By JT - Jan 18,2017 - Last updated at Jan 18,2017

AMMAN — Masdar, Abu Dhabi’s renewable energy company, said on Wednesday it has selected International Finance Corporation (IFC), a member of the World Bank Group, to oversee the funding of the largest solar power plant in Jordan.

At Abu Dhabi Sustainability Week in the UAE, Masdar CEO Mohamed Jameel Al Ramahi and the company’s chief financial officer, Niall Hannigan, signed a finance mandate letter with Eric Becker, the IFC manager of infrastructure for the Middle East and North Africa, a Masdar statement said. 

The 200-megawatt (MW) photovoltaic facility is being developed by the wholly owned Masdar subsidiary Baynouna Solar Energy Company. 

The announcement follows the signing of a power purchase agreement in October 2016 between Masdar and the state-owned National Electric Power Company.

“Our partnership with IFC will ensure that this landmark project will be developed according to the highest standards of financial best practice, while illustrating the strength of investor confidence in renewable energy,” the statement quoted Hannigan as saying.

Expected to break ground later this year, the 200MW plant will be built 10km outside Amman. 

Once connected to the national grid, it will supply the annual power needs of around 110,000 homes and displace an estimated 360,000 tonnes of carbon dioxide emissions each year.

“The Middle East and North Africa [region] continues to face serious power shortages, and there is now even greater pressure on infrastructure services,” Becker said in the statement. 

“We have been working with Masdar, a key partner, since 2013 and welcome this opportunity to further support the development of renewable energy generation capacity across the region.”
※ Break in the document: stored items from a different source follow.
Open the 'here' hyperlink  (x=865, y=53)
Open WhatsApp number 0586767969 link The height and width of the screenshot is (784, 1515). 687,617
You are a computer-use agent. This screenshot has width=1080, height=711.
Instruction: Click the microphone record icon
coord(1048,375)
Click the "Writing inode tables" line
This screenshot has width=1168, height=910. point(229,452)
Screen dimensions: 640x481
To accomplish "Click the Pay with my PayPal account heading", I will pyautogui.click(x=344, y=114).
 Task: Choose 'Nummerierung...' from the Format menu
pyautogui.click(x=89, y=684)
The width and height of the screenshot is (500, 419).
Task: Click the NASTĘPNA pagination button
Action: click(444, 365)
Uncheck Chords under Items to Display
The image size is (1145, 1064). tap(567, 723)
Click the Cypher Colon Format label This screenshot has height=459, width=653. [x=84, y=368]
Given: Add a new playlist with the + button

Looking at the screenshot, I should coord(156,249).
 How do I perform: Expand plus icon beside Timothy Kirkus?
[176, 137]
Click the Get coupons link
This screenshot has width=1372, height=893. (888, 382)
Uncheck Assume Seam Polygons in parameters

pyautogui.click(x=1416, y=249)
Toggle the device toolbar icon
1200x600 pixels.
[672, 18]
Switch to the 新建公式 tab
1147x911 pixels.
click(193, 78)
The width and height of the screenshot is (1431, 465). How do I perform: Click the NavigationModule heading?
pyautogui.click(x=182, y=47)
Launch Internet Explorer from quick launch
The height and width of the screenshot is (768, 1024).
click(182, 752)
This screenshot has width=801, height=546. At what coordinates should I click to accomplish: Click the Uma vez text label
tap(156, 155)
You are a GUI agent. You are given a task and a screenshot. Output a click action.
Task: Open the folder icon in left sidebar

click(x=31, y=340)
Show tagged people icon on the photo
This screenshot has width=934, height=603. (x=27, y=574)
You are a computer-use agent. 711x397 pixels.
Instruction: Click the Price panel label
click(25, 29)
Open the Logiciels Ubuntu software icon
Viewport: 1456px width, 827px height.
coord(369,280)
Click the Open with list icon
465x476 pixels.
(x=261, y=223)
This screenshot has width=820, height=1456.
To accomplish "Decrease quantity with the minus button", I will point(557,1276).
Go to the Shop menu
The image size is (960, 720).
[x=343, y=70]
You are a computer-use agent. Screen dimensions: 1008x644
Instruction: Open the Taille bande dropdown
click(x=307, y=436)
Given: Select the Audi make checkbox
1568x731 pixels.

The project follows the inauguration of the 117MW Tafileh wind farm in Jordan in December 2015, “the Middle East’s largest onshore wind power development”, according to the statement. 

Masdar has a 31 per cent stake in the Tafileh project, with InfraMed (50 per cent) and EP Global Energy (19 per cent). 

 

The combined output of the Tafileh wind farm and the Baynouna solar project will account for nearly 18 per cent of the 1.8 gigawatts of renewable energy Jordan plans to install by 2020.